LLM is a good term, it's a cultural term too. If you start getting pedantic, you'll miss the bigger picture and possibly even the singularity ;)
bluejay2387 33 days ago [-]
So there is a language war going on in the industry and some of its justified and some of its not. Take 'agents' as an example. I have seen an example of where a low code / no code service dropped in a LLM node in a 10+ year old product, started calling themselves an 'agent platform' and jacked up their price by a large margin. This is probably a case where a debate as to what qualifies as an 'agent' is appropriate.
Alternatively I have seen debates as to what counts as a 'Small Language Model' that probably are nonsensical. Particularly because in my personal language war the term 'small language model' shouldn't even exist (no one knows that the threshold is, and our 'small' language models are bigger than the 'large' language models from just a few years ago).
This is fairly typical of new technology. Marketing departments will constantly come up with new terms or try to take over existing terms to push agendas. Terms with defined meaning will get abused by casual participants and loose all real meaning. Individuals new to the field will latch on to popular misuses of terms as they try to figure out what everyone is talking about and perpetuate definition creep. Old hands will overly focus on hair splitting exercises that no one else really cares about and sigh in dismay as their carefully cultured taxonomies collapse under expansion of interest in their field.
It will all work itself out in 10 years or so.
BoiledCabbage 33 days ago [-]
There is a reason why cars and computers are sold with specs. 0-60 time, fuel efficiency...
People need to know the performance they can expect from LLMs or agents.
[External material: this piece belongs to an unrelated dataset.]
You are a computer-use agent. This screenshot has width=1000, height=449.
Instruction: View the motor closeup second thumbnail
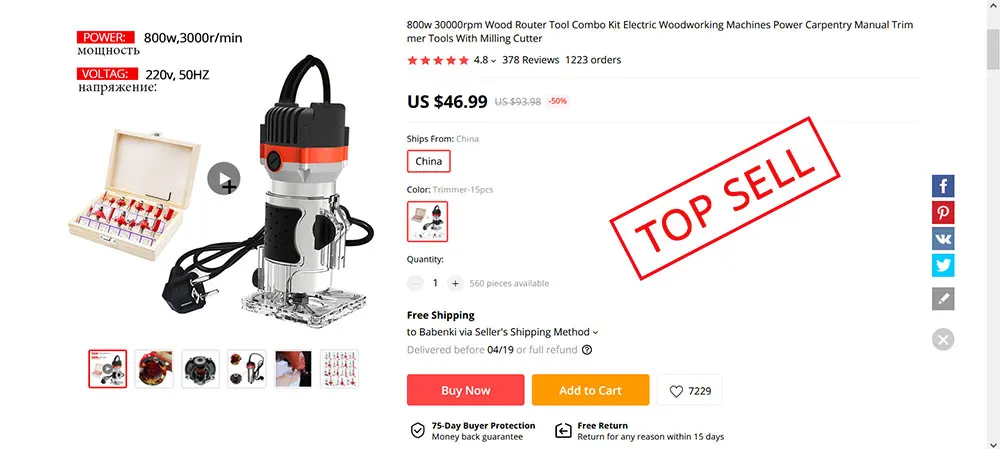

What are they capable of?
graypegg 33 days ago [-]
A 2009 honda civic can get an under-5 seconds 0-60 easily... however it does involve high a cliff.
Result Specs (as in measuring output/experimental results) need strict definitions to be useful and I think the current ones with have for LLMs are pretty weak. (mostly benchmarks that model one kind of interaction, and usually not any sort of useful interaction)
Well i don't see why we need to mangle the jargon. "Language model" has an old meaning from NLP (which still applies), as a computer model of language itself. Most commonly, a joint probability distribution over words or sequences of words, which is what LLMs are too. Prompted replies are literally conditional probability densities conditioned on the context you give it. "Foundation model" is a more general term I see a lot.
To say a model is "just a LLM" is to presumably complain that it has no added bells or whistles that someone thinks is required beyond the above statistical model. And maybe I missed the point, but the author seems to be saying "yes it's just a LLM, but LLMs are all you need".
janalsncm 32 days ago [-]
There was an HN thread that talked about how “just” is a 4 letter word. It significantly risks underestimating emergent properties and behaviors.
Every time you see “X is just Y” you should think of emergent behaviors. Complexity is difficult to predict.
> R1 Zero has similar reasoning capabilities of R1 without requiring any SFT
In fact R1 zero was slightly better. This is an argument that RL and thinking tokens were a genuinely useful technique which I see as counter to the author’s thesis.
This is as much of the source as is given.